目的：观察IL-23诱导人外周血单个核细胞（ PBMNC）增殖及其对骨髓增生异常综合征（ MDS）细胞系MUTZ -1的杀瘤作用。方法采用密度梯度离心法分离获得正常人PBMNC，细胞分4组：阴性对照组（未加IL-23），3个浓度IL-23组（2、10、50 ng／ml），体外诱导72 h，并与MUTZ-1共培养。流式细胞术检测不同时间诱导后PBMNC细胞增殖和表型变化。乳酸脱氢酶（ LDH）释放法检测PBMNC对MUTZ-1细胞的杀瘤效果。 Real time-PCR和Western-blot检测PBMNC细胞培养上清液中IFN-γ、TNF-α、TGF-β、颗粒酶A、颗粒酶B、穿孔素mRNA和蛋白表达。结果体外诱导培养1、3、5、7 d时，IL-23诱导能够明显促进PBMNC细胞增殖，呈时间和浓度依赖性，与阴性对照组比较差异有统计学意义（ P ＜0．05）；CD3＋、CD4＋、CD5＋6阳性细胞数明显增加，CD8＋阳性细胞数明显降低，且IL-23作用后的PBMNC均对MUTZ-1细胞产生良好的杀瘤活性；与阴性对照组比较，IL-23作用后PBMNC细胞上清液中IFN-γ、TNF-α、TGF-β、颗粒酶A、颗粒酶B、穿孔素mRNA和蛋白表达明显增加，呈时间和浓度依赖性，差异有统计学意义（ P ＜0．05）。结论 IL-23能够明显促进PBMNC细胞增殖，并通过诱导PBMNC细胞表达IFN-γ、TNF-α、TGF-β、颗粒酶 A、颗粒酶B、穿孔素发挥杀伤MUTZ-1细胞作用。

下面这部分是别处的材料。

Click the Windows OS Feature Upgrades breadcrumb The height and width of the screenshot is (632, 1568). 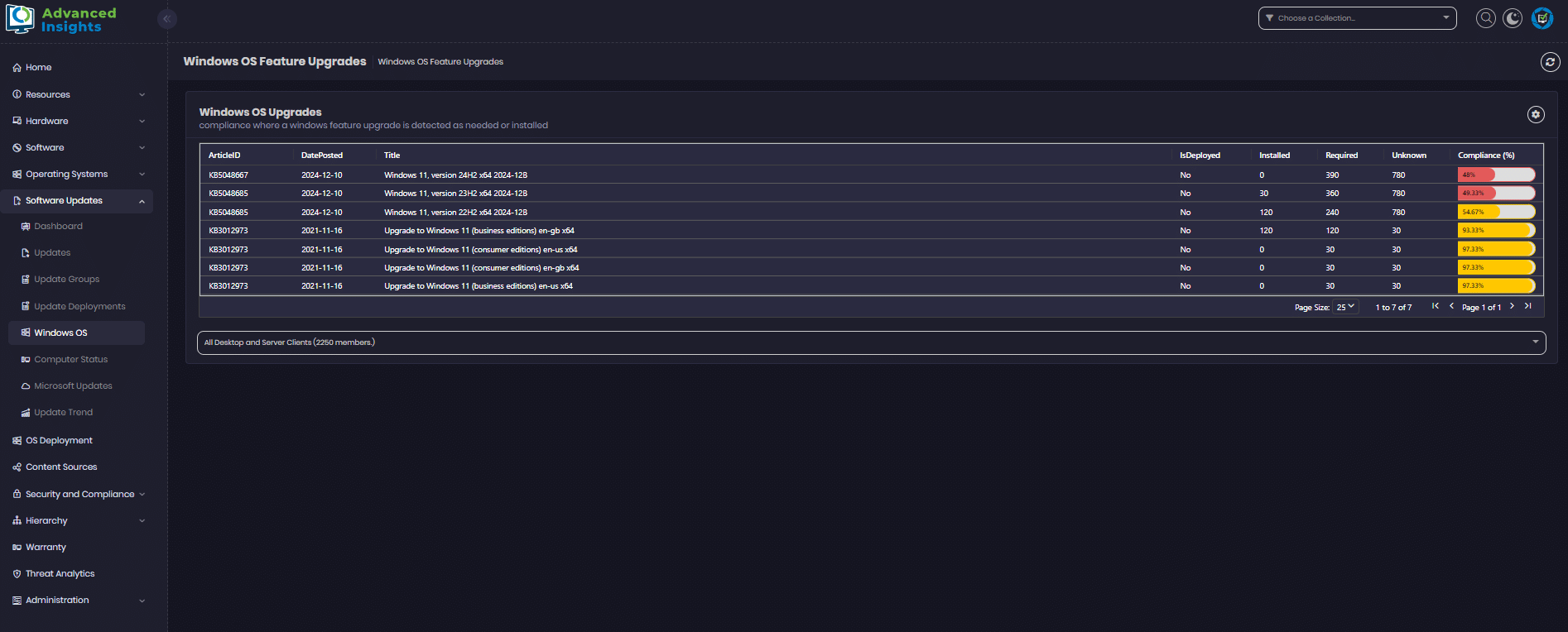pyautogui.click(x=440, y=62)
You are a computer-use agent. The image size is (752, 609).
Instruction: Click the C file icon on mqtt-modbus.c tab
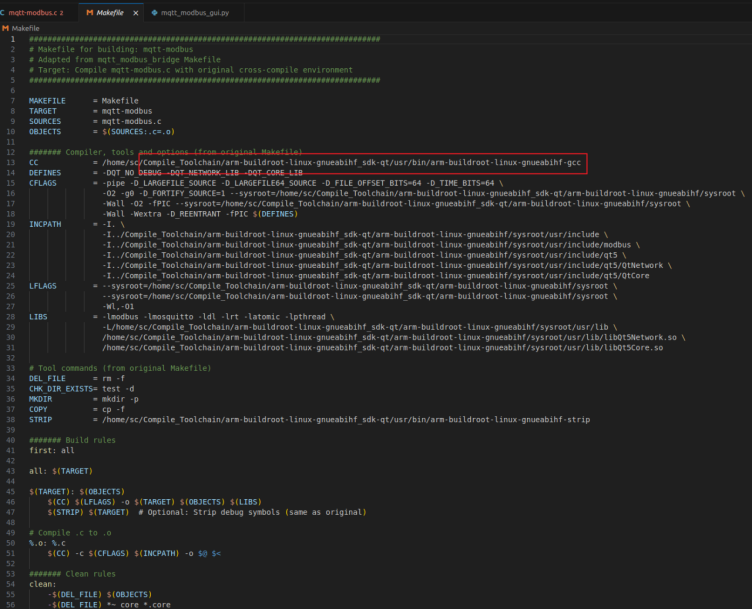pyautogui.click(x=3, y=12)
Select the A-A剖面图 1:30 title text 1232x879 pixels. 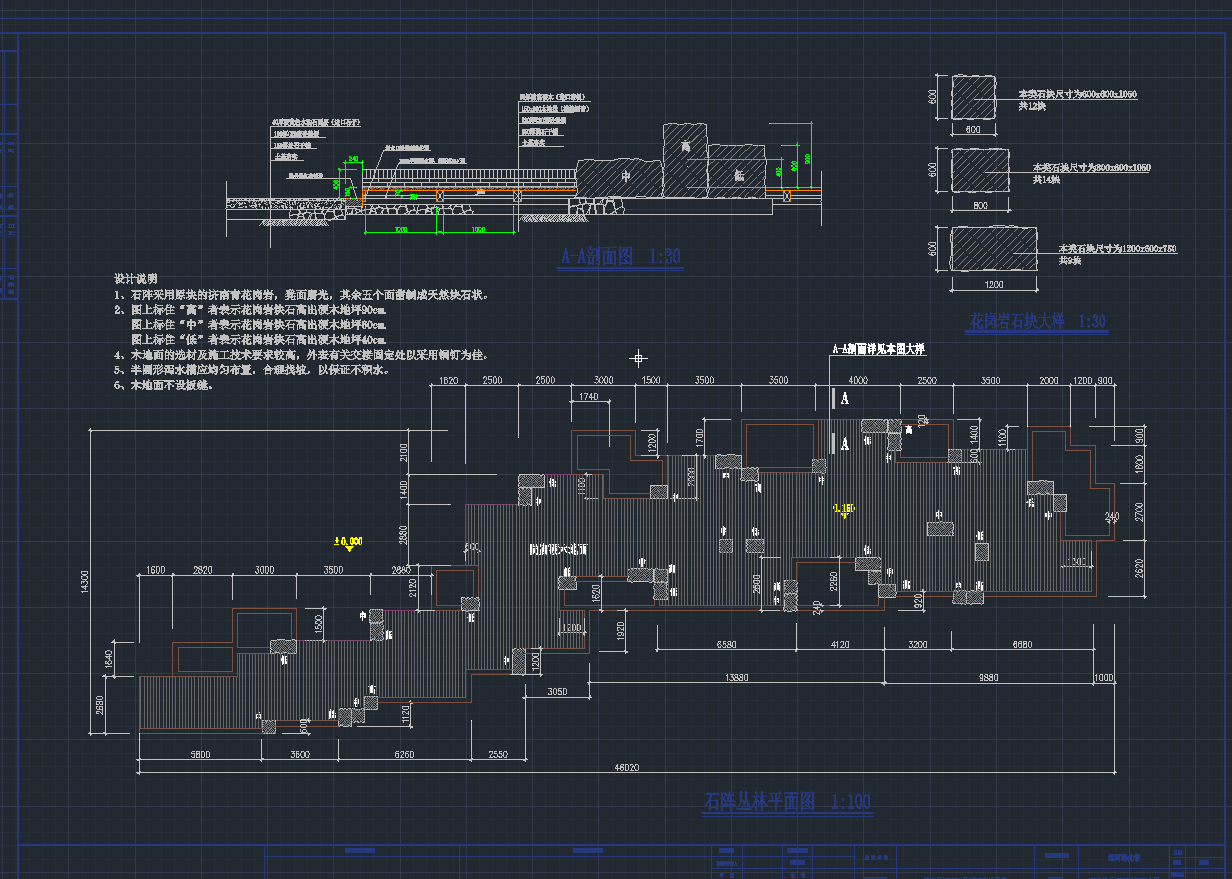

Experimental study on the effects of IL-23 in inducing proliferat ion of human peripheral blood mononuclear cell and in killing MUTZ-1 cells in vitro

Objective To observe the effects of IL -23 in inducing proliferation of human peripheral blood mononuclear cell ( PBMNC) and in killing MUTZ-1 cells—a human myelodysplastic syndrome ( MDS) cell line in vitro. Methods The PBMNCs were separated by ficoll density gradient centrifugation.The experiment was divided into control group (without IL-23), IL-23 high,median,low dose groups (2, 10, 50ngm/l,respectively) in which the PBMNCs were induced by IL-23 for 72 hours in vitro.Then PBMNCs were co-cultured with MUTZ-1 cells.The proliferative ability of PBMNC cells was detected by flow cytometry, and the killing effect of PBMNC on MUTZ-1 cells was measured by LDH releasing method . Moreover the expression levels of IFN-γ, TNF-α, TGF-β, granzyme A, granzyme B and perforin at mRNA and protein levels were detected by Real time-PCR and Western Blot,respectively.Result s After 1, 3, 5,7 -day induction, IL-23 could obviously promote the proliferation of PBMNCs,with a concentration and time-dependent manner, as compared with that in control group ( P <0.05).The positive cell numbers of CD3+, CD4+and CD5+6 were significantly increased, however, CD8+cells were obviously decreased,moreover,the killing effects of PBMNC induced by IL-23 on MUTZ-1 cells were increased. After treated by IL-23, the expression levels of IFN-γ, TNF-α, TGF-β, granzyme A, granzyme B and perforin at mRNA and protein levels were significantly increased , with a concentration and time -dependent manner, as compared with those in control group ( P <0.05).Conclusion IL -23 can obviously promote the proliferation of PBMNCs and can kill MUTZ-1 cells through inducing the expressions of IFN-γ, TNF-α, TGF-β, granzyme A, granzyme B and perforin of PBMNCs.